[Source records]
_ _ _ _

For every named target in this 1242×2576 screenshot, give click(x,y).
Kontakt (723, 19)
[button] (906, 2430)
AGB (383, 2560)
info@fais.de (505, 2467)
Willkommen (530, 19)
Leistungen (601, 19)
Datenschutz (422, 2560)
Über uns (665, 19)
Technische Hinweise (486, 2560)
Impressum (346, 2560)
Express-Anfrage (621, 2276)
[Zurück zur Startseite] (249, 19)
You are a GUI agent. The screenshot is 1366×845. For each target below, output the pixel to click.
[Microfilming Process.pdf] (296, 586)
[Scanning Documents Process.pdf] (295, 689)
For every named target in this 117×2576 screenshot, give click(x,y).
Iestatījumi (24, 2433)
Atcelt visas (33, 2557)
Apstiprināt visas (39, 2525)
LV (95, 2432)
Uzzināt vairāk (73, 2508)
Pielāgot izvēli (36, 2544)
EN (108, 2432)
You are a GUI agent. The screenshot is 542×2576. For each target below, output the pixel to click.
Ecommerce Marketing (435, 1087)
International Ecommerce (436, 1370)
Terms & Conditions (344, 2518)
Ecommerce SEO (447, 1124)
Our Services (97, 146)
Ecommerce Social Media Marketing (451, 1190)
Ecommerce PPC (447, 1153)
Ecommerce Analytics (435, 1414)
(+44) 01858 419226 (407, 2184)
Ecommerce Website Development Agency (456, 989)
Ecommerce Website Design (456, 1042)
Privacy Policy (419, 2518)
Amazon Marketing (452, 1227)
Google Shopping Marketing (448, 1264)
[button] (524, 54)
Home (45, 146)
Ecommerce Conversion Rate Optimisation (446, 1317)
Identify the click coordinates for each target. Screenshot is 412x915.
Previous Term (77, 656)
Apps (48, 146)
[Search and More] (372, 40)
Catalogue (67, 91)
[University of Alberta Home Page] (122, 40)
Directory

_ _ _ _

* **Task prompt**: Write out each line above with the word "below".

* **Exercise answer**:
You are a GUI agent. The screenshot is 1366×845. For each target below, output the pixel to click.
You are a GUI agent. The screenshot is 542×2576. For each target below, output the pixel to click.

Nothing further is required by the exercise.